**WORK INSTRUCTIONS:** Make an exact copy of all the entries, but do not reproduce the pictures.

===== DATA PROVIDED

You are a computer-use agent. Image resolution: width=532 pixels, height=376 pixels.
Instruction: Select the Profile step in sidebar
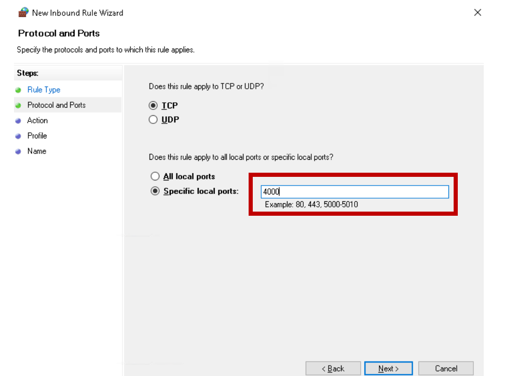37,135
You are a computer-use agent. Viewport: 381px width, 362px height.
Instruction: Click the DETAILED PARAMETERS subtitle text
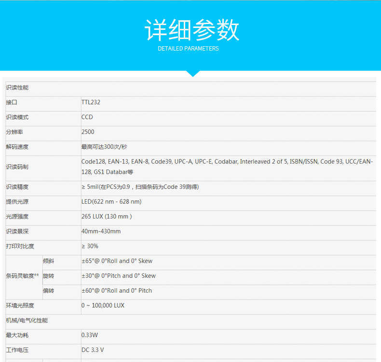(x=188, y=49)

==========

**ANSWER BOX:**
You are a computer-use agent. Image resolution: width=532 pixels, height=376 pixels.
Instruction: Select the Profile step in sidebar
37,135
You are a computer-use agent. Viewport: 381px width, 362px height.
Instruction: Click the DETAILED PARAMETERS subtitle text
(x=188, y=49)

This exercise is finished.